• **Text segment**:
_ _ _

SECURITIES AND EXCHANGE COMMISSION

[Release No. 59947; File No. SR-FINRA-2009-017]


Self-Regulatory Organizations; Financial Industry Regulatory 
Authority, Inc.; Order Approving Proposed Rule Change To Adopt 
Incorporated NYSE Rule 406 (Designation of Accounts) as a FINRA Rule in 
the Consolidated FINRA Rulebook

May 20, 2009.

I. Introduction

    On March 26, 2009, the Financial Industry Regulatory Authority, 
Inc. (``FINRA'') (f/k/a National Association of Securities Dealers, 
Inc. (``NASD'')), filed with the Securities and Exchange Commission 
(``SEC'' or ``Commission''), pursuant to Section 19(b)(1) of the 
Securities Exchange Act of 1934 (``Act'') \1\ and Rule 19b-4 
thereunder,\2\ a proposed rule change to adopt Incorporated NYSE Rule 
406 (Designation of Accounts) as a FINRA rule in the consolidated FINRA 
rulebook (``Consolidated FINRA Rulebook'') \3\ with the minor changes 
discussed below. The proposed rule change was published in the Federal 
Register on April 16, 2009.\4\ The Commission received no comments on 
the proposed rule change. This order approves the proposed rule change.

_ _ _

• **To be done**:
1 - Extract the passage of the SEC order from "I. Introduction" to "approves the proposed rule change.".
2 - Update the records from the line with "Viewport: 1568px width, 775px height." to the line with "Click the Edge" by changing "Phone column header" to "Email column header", and return only those lines.
The SEC order and the records that follow it are unrelated.

_ _ _

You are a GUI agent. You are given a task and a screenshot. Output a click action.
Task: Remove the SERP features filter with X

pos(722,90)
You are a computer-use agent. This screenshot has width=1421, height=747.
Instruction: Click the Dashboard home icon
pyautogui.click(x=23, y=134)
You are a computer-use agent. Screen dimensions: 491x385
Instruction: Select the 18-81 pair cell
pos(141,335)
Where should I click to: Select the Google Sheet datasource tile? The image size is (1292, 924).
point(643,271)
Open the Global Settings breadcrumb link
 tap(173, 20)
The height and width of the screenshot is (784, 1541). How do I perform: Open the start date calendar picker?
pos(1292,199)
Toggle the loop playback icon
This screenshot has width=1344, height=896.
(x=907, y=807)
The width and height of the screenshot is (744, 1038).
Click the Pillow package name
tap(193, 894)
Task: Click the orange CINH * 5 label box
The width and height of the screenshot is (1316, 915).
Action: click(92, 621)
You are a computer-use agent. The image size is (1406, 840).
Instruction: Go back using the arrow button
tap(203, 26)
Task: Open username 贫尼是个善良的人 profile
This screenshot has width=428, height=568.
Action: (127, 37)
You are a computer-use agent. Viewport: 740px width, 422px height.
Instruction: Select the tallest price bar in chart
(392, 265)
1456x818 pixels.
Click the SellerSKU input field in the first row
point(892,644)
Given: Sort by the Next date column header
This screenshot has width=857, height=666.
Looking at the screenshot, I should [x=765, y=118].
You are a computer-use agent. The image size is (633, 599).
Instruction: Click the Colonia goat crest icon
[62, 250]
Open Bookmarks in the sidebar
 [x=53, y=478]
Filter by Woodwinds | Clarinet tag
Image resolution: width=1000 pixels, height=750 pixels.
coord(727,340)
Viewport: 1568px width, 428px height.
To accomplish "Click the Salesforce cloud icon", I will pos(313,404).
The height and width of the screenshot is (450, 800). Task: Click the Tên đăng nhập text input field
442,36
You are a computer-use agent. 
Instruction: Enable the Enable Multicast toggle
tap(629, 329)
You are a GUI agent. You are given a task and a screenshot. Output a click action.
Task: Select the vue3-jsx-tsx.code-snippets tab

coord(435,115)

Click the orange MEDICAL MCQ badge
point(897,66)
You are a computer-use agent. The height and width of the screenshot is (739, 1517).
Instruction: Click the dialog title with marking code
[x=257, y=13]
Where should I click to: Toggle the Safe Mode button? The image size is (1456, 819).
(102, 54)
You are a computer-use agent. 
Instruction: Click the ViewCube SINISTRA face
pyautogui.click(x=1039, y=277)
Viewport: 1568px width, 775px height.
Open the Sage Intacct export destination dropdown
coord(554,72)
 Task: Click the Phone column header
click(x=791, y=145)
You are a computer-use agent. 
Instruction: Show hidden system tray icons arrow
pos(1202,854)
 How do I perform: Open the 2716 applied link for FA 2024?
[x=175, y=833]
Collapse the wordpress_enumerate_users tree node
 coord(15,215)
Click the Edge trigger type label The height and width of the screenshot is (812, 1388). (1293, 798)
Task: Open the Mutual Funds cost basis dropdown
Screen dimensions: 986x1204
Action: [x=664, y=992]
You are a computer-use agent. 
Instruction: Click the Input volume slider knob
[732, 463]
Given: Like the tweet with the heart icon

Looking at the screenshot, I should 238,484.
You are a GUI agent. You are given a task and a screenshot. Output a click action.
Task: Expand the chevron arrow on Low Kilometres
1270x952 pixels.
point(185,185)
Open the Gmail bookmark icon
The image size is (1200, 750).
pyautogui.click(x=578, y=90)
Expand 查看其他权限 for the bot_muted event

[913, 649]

_ _ _

• **Correct answers**:
1 -
I. Introduction

    On March 26, 2009, the Financial Industry Regulatory Authority, 
Inc. (``FINRA'') (f/k/a National Association of Securities Dealers, 
Inc. (``NASD'')), filed with the Securities and Exchange Commission 
(``SEC'' or ``Commission''), pursuant to Section 19(b)(1) of the 
Securities Exchange Act of 1934 (``Act'') \1\ and Rule 19b-4 
thereunder,\2\ a proposed rule change to adopt Incorporated NYSE Rule 
406 (Designation of Accounts) as a FINRA rule in the consolidated FINRA 
rulebook (``Consolidated FINRA Rulebook'') \3\ with the minor changes 
discussed below. The proposed rule change was published in the Federal 
Register on April 16, 2009.\4\ The Commission received no comments on 
the proposed rule change. This order approves the proposed rule change.

2 -
Viewport: 1568px width, 775px height.
Open the Sage Intacct export destination dropdown
coord(554,72)
 Task: Click the Email column header
click(x=791, y=145)
You are a computer-use agent. 
Instruction: Show hidden system tray icons arrow
pos(1202,854)
 How do I perform: Open the 2716 applied link for FA 2024?
[x=175, y=833]
Collapse the wordpress_enumerate_users tree node
 coord(15,215)
Click the Edge trigger type label The height and width of the screenshot is (812, 1388). (1293, 798)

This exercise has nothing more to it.